• **Directions for this task**:
Within the data below, count the lines that include the word "cost". Provide the number and nothing further.

• **Saved entries**:
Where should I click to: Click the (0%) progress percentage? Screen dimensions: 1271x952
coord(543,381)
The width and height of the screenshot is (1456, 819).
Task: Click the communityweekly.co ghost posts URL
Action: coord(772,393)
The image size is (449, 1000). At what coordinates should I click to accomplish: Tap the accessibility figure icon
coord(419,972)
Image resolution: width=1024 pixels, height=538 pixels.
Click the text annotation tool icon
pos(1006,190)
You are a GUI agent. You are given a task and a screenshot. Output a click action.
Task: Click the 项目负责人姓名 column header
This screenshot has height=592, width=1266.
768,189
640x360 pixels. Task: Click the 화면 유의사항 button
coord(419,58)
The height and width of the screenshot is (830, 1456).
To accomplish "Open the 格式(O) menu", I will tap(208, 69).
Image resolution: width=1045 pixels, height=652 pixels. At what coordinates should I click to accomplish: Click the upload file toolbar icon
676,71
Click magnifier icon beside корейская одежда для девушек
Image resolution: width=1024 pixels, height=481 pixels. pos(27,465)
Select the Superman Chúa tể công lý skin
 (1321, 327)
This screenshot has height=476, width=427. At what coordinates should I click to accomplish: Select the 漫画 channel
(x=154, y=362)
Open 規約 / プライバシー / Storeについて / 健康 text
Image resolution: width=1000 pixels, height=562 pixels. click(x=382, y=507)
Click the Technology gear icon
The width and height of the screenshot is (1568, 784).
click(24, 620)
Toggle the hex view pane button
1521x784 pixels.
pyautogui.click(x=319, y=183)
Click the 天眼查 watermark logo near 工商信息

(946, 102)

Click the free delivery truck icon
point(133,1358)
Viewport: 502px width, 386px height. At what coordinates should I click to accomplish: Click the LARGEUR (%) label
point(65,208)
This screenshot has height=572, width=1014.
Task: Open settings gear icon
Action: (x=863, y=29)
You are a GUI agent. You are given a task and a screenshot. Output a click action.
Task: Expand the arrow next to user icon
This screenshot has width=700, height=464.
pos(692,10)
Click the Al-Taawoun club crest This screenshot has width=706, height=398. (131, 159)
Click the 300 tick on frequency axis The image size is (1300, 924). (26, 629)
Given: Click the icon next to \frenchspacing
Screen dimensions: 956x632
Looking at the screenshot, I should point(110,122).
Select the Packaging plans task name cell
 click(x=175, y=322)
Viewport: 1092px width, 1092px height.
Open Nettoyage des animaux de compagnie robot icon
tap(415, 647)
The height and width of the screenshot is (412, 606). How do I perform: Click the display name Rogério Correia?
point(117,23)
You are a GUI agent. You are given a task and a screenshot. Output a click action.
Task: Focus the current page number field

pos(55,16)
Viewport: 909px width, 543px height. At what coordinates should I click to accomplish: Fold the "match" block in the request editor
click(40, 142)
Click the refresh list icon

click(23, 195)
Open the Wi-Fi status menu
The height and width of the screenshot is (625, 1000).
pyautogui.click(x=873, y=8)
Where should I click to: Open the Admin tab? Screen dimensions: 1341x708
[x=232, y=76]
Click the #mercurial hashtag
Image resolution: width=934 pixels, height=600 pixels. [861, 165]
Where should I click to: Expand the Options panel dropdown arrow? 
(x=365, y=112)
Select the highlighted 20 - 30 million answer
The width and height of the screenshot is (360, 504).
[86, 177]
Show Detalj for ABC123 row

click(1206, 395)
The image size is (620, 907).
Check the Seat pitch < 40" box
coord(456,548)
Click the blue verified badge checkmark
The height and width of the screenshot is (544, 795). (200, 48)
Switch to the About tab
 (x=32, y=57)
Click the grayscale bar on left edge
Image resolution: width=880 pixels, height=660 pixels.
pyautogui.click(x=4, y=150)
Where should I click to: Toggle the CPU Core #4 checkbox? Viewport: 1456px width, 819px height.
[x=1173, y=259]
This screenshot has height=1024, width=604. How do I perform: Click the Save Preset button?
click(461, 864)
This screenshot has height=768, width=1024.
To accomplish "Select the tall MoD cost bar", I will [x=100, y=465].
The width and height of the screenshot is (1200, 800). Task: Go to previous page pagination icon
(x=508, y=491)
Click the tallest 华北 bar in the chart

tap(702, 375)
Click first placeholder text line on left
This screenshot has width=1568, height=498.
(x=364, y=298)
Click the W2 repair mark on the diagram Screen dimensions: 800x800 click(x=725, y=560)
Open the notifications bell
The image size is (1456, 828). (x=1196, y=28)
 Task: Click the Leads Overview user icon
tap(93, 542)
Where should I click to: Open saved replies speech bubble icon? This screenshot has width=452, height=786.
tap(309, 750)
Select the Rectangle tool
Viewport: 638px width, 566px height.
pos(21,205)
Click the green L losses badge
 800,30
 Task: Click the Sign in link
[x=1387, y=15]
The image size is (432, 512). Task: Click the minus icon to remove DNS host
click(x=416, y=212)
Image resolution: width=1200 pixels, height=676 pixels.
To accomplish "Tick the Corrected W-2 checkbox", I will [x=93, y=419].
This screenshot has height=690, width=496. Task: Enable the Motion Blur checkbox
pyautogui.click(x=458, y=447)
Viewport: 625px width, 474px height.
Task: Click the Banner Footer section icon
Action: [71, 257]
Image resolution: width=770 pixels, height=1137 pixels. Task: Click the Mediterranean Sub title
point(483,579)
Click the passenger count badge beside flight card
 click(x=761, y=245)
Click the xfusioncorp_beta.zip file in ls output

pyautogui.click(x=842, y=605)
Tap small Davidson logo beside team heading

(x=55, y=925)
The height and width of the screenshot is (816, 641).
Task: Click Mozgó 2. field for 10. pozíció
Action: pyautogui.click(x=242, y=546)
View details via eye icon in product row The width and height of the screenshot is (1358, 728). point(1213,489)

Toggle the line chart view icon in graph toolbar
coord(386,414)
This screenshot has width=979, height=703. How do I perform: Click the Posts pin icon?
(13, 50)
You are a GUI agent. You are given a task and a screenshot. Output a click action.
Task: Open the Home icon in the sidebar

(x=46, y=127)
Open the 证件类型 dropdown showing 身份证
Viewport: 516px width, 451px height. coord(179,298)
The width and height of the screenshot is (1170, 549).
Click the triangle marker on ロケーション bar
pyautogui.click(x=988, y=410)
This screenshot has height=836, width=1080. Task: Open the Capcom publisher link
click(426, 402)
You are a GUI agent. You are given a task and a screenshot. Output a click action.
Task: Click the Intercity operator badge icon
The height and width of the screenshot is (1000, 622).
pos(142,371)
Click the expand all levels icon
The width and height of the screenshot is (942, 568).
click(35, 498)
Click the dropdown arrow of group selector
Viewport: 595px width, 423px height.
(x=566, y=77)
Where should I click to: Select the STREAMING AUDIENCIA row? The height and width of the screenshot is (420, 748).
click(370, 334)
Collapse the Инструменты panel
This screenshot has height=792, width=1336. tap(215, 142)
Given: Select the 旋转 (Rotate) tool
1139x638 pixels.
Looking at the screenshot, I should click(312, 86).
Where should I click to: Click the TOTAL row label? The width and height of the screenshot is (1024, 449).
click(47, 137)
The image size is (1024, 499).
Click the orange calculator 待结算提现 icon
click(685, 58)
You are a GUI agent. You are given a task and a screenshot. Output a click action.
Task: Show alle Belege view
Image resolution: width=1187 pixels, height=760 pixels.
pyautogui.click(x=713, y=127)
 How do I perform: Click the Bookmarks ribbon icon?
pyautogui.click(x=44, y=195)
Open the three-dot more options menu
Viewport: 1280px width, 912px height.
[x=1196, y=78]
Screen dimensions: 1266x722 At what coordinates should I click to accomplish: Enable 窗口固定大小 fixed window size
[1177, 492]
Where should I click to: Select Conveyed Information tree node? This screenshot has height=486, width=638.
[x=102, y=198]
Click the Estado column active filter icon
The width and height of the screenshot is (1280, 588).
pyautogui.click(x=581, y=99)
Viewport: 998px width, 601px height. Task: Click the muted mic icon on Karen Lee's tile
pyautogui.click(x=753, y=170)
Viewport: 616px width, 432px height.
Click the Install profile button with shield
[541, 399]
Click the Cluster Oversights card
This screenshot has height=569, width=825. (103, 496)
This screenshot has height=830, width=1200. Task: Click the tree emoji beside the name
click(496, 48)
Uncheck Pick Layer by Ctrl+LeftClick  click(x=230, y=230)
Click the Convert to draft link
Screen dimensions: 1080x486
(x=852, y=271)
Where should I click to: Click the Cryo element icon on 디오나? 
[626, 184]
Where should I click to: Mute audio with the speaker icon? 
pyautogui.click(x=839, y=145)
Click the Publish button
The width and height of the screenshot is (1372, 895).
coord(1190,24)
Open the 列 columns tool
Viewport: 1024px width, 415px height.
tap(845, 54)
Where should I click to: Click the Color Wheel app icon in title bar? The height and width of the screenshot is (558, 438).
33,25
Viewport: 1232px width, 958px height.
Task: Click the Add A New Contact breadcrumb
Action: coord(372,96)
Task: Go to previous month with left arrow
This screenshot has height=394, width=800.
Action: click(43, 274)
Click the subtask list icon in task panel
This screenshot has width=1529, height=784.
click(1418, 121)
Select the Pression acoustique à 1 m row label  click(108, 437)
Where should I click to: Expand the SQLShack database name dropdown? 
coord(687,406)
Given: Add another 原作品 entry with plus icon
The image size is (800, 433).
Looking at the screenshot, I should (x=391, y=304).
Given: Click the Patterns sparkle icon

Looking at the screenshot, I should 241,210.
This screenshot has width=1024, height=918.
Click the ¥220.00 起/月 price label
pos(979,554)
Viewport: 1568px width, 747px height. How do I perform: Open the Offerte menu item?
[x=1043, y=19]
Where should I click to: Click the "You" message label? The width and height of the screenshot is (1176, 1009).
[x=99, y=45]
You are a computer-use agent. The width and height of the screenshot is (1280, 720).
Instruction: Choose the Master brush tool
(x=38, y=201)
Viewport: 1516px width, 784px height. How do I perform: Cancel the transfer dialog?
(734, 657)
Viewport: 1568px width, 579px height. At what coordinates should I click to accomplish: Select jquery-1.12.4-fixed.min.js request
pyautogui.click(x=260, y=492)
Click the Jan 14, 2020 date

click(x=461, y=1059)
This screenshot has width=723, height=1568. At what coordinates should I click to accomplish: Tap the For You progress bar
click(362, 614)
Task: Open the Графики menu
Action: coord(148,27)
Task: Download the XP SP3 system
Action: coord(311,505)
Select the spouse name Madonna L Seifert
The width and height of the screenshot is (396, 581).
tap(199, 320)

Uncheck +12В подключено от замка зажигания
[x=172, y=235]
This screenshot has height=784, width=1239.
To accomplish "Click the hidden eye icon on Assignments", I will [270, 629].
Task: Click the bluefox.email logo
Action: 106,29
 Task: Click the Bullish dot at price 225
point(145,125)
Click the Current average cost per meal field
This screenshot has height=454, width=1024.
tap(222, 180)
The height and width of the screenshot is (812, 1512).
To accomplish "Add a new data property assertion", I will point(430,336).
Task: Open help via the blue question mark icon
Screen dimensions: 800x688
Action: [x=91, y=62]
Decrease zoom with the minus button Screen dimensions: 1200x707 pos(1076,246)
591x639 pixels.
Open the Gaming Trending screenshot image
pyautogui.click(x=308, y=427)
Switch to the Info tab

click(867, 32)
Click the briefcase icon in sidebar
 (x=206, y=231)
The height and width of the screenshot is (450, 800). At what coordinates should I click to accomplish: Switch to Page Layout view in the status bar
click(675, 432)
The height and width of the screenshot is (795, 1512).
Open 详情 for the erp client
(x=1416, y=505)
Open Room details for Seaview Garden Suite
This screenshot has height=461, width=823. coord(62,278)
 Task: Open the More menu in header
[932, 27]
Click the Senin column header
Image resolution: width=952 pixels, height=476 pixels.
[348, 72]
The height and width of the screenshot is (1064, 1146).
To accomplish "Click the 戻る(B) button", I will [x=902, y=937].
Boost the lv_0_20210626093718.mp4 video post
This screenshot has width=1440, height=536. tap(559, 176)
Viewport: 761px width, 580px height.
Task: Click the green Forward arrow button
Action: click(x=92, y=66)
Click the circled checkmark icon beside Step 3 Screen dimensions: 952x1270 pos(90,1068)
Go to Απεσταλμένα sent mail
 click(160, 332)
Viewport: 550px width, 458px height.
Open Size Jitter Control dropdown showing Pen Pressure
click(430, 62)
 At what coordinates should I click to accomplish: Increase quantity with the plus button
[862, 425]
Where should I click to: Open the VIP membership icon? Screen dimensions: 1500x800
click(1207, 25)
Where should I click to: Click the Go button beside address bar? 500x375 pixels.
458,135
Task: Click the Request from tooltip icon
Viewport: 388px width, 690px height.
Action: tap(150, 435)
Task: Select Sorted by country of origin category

• **Result of this task**:
2